**Work to complete:**
Each entry has to be copied exactly, with nothing missed.

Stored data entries
+ + + + +

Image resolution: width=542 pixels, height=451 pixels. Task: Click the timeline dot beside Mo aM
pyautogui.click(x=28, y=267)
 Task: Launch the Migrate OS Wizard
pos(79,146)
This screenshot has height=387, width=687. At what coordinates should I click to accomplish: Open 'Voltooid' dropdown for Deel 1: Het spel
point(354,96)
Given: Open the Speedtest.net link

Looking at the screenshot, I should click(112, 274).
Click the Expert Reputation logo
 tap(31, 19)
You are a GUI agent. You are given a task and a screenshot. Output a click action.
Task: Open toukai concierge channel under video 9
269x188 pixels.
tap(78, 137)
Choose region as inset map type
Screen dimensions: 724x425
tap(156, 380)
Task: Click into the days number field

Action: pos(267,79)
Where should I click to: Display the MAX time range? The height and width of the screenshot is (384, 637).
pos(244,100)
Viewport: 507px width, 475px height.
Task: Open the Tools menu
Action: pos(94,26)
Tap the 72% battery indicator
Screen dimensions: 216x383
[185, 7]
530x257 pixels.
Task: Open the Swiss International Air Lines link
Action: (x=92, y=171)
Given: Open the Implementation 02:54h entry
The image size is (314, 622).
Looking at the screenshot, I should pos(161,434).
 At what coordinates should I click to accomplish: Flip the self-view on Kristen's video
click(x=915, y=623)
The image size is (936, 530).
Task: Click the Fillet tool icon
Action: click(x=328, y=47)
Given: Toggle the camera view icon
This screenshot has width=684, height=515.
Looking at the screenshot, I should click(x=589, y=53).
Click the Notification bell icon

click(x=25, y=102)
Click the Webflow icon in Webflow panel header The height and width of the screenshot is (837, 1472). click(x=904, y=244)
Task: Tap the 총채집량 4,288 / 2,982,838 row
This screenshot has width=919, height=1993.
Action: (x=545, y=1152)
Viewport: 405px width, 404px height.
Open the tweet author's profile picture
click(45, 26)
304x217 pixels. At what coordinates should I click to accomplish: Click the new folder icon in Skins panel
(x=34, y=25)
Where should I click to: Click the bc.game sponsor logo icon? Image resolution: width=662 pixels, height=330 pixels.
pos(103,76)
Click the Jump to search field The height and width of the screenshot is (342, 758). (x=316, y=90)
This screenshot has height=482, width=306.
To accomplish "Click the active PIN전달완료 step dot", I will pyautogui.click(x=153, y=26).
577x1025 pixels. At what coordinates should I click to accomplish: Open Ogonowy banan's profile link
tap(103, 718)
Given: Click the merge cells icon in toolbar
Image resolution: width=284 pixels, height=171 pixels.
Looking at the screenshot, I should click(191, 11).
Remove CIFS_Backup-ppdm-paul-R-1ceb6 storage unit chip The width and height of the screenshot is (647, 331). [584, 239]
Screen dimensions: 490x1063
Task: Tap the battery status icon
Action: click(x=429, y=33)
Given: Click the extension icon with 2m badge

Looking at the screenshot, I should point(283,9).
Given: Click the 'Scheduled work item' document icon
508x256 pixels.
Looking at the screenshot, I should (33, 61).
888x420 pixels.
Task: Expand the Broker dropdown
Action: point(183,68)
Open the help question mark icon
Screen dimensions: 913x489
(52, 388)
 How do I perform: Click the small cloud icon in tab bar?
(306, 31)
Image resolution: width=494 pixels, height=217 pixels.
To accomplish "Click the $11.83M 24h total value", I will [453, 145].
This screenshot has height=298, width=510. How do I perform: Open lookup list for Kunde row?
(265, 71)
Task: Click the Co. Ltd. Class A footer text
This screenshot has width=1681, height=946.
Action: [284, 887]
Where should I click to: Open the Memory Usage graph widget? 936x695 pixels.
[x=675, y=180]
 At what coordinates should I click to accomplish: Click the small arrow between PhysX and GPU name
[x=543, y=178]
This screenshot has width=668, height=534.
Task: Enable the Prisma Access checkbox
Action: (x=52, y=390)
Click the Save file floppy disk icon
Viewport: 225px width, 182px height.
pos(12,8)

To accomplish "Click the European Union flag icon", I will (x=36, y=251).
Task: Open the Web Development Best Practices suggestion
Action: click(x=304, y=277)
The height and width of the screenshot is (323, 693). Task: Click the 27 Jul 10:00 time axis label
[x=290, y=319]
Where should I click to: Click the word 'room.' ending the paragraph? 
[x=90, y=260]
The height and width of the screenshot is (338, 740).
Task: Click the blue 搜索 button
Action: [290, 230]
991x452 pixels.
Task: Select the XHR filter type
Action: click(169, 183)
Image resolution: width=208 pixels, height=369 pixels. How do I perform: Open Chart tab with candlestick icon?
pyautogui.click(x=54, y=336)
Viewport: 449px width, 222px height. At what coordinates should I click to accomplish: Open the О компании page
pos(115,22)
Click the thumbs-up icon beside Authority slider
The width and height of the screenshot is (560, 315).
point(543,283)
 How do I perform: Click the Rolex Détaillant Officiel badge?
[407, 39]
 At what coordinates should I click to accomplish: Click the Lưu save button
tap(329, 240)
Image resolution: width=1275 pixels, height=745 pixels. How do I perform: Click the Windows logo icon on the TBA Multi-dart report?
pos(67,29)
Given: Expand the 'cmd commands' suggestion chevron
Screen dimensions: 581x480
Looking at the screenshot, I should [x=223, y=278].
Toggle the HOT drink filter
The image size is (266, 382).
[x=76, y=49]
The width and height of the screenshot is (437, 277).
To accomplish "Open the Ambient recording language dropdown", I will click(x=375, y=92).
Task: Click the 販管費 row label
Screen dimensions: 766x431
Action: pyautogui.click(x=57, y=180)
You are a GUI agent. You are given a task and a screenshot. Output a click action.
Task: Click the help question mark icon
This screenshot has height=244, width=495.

+ + + + +

**Written reply:**
Image resolution: width=542 pixels, height=451 pixels. Task: Click the timeline dot beside Mo aM
pyautogui.click(x=28, y=267)
 Task: Launch the Migrate OS Wizard
pos(79,146)
This screenshot has height=387, width=687. At what coordinates should I click to accomplish: Open 'Voltooid' dropdown for Deel 1: Het spel
point(354,96)
Given: Open the Speedtest.net link

Looking at the screenshot, I should click(112, 274).
Click the Expert Reputation logo
 tap(31, 19)
You are a GUI agent. You are given a task and a screenshot. Output a click action.
Task: Open toukai concierge channel under video 9
269x188 pixels.
tap(78, 137)
Choose region as inset map type
Screen dimensions: 724x425
tap(156, 380)
Task: Click into the days number field

Action: pos(267,79)
Where should I click to: Display the MAX time range? The height and width of the screenshot is (384, 637).
pos(244,100)
Viewport: 507px width, 475px height.
Task: Open the Tools menu
Action: pos(94,26)
Tap the 72% battery indicator
Screen dimensions: 216x383
[185, 7]
530x257 pixels.
Task: Open the Swiss International Air Lines link
Action: (x=92, y=171)
Given: Open the Implementation 02:54h entry
The image size is (314, 622).
Looking at the screenshot, I should pos(161,434).
 At what coordinates should I click to accomplish: Flip the self-view on Kristen's video
click(x=915, y=623)
The image size is (936, 530).
Task: Click the Fillet tool icon
Action: click(x=328, y=47)
Given: Toggle the camera view icon
This screenshot has width=684, height=515.
Looking at the screenshot, I should click(x=589, y=53).
Click the Notification bell icon

click(x=25, y=102)
Click the Webflow icon in Webflow panel header The height and width of the screenshot is (837, 1472). click(x=904, y=244)
Task: Tap the 총채집량 4,288 / 2,982,838 row
This screenshot has width=919, height=1993.
Action: (x=545, y=1152)
Viewport: 405px width, 404px height.
Open the tweet author's profile picture
click(45, 26)
304x217 pixels. At what coordinates should I click to accomplish: Click the new folder icon in Skins panel
(x=34, y=25)
Where should I click to: Click the bc.game sponsor logo icon? Image resolution: width=662 pixels, height=330 pixels.
pos(103,76)
Click the Jump to search field The height and width of the screenshot is (342, 758). (x=316, y=90)
This screenshot has height=482, width=306.
To accomplish "Click the active PIN전달완료 step dot", I will pyautogui.click(x=153, y=26).
577x1025 pixels. At what coordinates should I click to accomplish: Open Ogonowy banan's profile link
tap(103, 718)
Given: Click the merge cells icon in toolbar
Image resolution: width=284 pixels, height=171 pixels.
Looking at the screenshot, I should click(191, 11).
Remove CIFS_Backup-ppdm-paul-R-1ceb6 storage unit chip The width and height of the screenshot is (647, 331). [584, 239]
Screen dimensions: 490x1063
Task: Tap the battery status icon
Action: click(x=429, y=33)
Given: Click the extension icon with 2m badge

Looking at the screenshot, I should point(283,9).
Given: Click the 'Scheduled work item' document icon
508x256 pixels.
Looking at the screenshot, I should (33, 61).
888x420 pixels.
Task: Expand the Broker dropdown
Action: point(183,68)
Open the help question mark icon
Screen dimensions: 913x489
(52, 388)
 How do I perform: Click the small cloud icon in tab bar?
(306, 31)
Image resolution: width=494 pixels, height=217 pixels.
To accomplish "Click the $11.83M 24h total value", I will [453, 145].
This screenshot has height=298, width=510. How do I perform: Open lookup list for Kunde row?
(265, 71)
Task: Click the Co. Ltd. Class A footer text
This screenshot has width=1681, height=946.
Action: [284, 887]
Where should I click to: Open the Memory Usage graph widget? 936x695 pixels.
[x=675, y=180]
 At what coordinates should I click to accomplish: Click the small arrow between PhysX and GPU name
[x=543, y=178]
This screenshot has width=668, height=534.
Task: Enable the Prisma Access checkbox
Action: (x=52, y=390)
Click the Save file floppy disk icon
Viewport: 225px width, 182px height.
pos(12,8)

To accomplish "Click the European Union flag icon", I will (x=36, y=251).
Task: Open the Web Development Best Practices suggestion
Action: click(x=304, y=277)
The height and width of the screenshot is (323, 693). Task: Click the 27 Jul 10:00 time axis label
[x=290, y=319]
Where should I click to: Click the word 'room.' ending the paragraph? 
[x=90, y=260]
The height and width of the screenshot is (338, 740).
Task: Click the blue 搜索 button
Action: [290, 230]
991x452 pixels.
Task: Select the XHR filter type
Action: click(169, 183)
Image resolution: width=208 pixels, height=369 pixels. How do I perform: Open Chart tab with candlestick icon?
pyautogui.click(x=54, y=336)
Viewport: 449px width, 222px height. At what coordinates should I click to accomplish: Open the О компании page
pos(115,22)
Click the thumbs-up icon beside Authority slider
The width and height of the screenshot is (560, 315).
point(543,283)
 How do I perform: Click the Rolex Détaillant Officiel badge?
[407, 39]
 At what coordinates should I click to accomplish: Click the Lưu save button
tap(329, 240)
Image resolution: width=1275 pixels, height=745 pixels. How do I perform: Click the Windows logo icon on the TBA Multi-dart report?
pos(67,29)
Given: Expand the 'cmd commands' suggestion chevron
Screen dimensions: 581x480
Looking at the screenshot, I should [x=223, y=278].
Toggle the HOT drink filter
The image size is (266, 382).
[x=76, y=49]
The width and height of the screenshot is (437, 277).
To accomplish "Open the Ambient recording language dropdown", I will click(x=375, y=92).
Task: Click the 販管費 row label
Screen dimensions: 766x431
Action: pyautogui.click(x=57, y=180)
You are a GUI agent. You are given a task and a screenshot. Output a click action.
Task: Click the help question mark icon
This screenshot has height=244, width=495.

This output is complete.